Experts usually tune the wide-ranging settings of powered exoskeletons to take into account the varied characteristics of human bodies, gait biomechanics and user preferences. This can be done by crunching quantifiable data, such as metabolic rate or muscle activity, to minimize the energy expended from a user, or more simply by asking the user to repeatedly compare between pairs of settings to find which feels best.

What minimizes energy expenditure, however, may not be the most comfortable or useful. And asking the user to select between choices for numerous settings could be too time consuming and also obscures how those settings might interact with each other to affect the user experience.

By allowing the user to directly manipulate the settings, preferences that are difficult to detect or measure could be accounted for by the users themselves. Users could quickly and independently decide what features are most important—for example, trading off comfort, power or stability, and then selecting the settings to best match those preferences without the need for an expert to retune.

“To be able to choose and have control over how it feels is going to help with user satisfaction and adoption of these devices in the future,” Ingraham said. “No matter how much an exoskeleton helps, people won’t wear them if they are not enjoyable.”
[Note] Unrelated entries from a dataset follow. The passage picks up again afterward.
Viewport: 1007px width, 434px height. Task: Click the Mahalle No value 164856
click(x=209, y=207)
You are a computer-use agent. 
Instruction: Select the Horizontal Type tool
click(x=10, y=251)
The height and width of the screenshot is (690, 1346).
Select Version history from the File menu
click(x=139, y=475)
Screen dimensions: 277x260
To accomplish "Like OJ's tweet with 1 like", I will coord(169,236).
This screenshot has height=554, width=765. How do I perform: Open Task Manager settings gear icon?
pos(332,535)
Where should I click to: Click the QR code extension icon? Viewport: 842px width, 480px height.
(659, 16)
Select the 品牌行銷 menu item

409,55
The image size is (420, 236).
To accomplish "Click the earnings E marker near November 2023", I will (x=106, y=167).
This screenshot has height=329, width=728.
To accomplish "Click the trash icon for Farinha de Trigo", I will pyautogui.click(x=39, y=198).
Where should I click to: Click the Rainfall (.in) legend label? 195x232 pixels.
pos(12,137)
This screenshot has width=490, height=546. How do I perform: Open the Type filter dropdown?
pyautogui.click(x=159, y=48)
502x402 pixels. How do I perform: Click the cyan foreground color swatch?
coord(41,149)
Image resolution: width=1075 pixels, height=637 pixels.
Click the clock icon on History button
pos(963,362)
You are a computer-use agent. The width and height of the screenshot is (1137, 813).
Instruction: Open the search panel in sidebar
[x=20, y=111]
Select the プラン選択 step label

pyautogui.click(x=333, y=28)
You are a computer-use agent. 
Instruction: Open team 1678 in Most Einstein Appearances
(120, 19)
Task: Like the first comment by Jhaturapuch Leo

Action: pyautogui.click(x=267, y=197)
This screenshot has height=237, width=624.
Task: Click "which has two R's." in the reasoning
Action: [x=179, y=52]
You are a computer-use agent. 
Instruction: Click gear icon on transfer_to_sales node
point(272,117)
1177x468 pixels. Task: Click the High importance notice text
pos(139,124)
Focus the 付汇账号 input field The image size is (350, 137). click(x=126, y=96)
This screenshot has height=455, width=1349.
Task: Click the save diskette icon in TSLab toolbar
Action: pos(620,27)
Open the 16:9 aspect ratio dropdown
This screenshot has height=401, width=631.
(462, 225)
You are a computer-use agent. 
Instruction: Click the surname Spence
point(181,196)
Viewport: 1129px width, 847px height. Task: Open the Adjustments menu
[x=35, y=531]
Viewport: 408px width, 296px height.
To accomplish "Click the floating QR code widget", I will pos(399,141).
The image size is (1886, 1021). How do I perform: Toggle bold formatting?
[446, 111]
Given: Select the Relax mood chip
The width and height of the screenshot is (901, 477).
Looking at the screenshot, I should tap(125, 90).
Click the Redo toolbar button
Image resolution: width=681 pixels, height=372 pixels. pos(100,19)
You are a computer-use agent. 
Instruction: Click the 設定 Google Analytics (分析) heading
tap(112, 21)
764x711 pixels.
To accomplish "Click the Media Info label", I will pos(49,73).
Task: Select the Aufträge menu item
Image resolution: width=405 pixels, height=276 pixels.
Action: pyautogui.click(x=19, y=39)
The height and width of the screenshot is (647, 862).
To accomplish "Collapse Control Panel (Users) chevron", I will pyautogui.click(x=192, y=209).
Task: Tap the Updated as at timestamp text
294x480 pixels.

By allowing the user to directly manipulate the exoskeleton’s settings using a tablet while on a treadmill, preferences that are difficult to detect or measure, such as comfort, could be accounted for by the users themselves. Courtesy Kim Ingraham

To test the feasibility of such a system, the research team outfitted users with Dephy powered ankle exoskeletons and a touch screen interface that displayed a blank grid. Selecting any point on the grid would alter the torque output of the exoskeleton on one axis, while changing the timing of that torque on the alternate axis.

When told to find their preference while walking on a treadmill, the set of users who had no previous experience with an exoskeleton were, on average, able to confirm their optimal settings in about one minute, 45 seconds.

“We were surprised at how precisely people were able to identify their preferences, especially because they were totally blinded to everything that was happening—we didn’t tell them what parameters they were tuning, so they were only selecting their preferences based on how they felt the device was assisting them,” Ingraham said.

In addition, user preference changed over the course of the experiment. As the first-time users gained more experience with the exoskeleton, they preferred a higher level of assistance. And, those already experienced with exoskeletons preferred a much greater level of assistance than the first-time users.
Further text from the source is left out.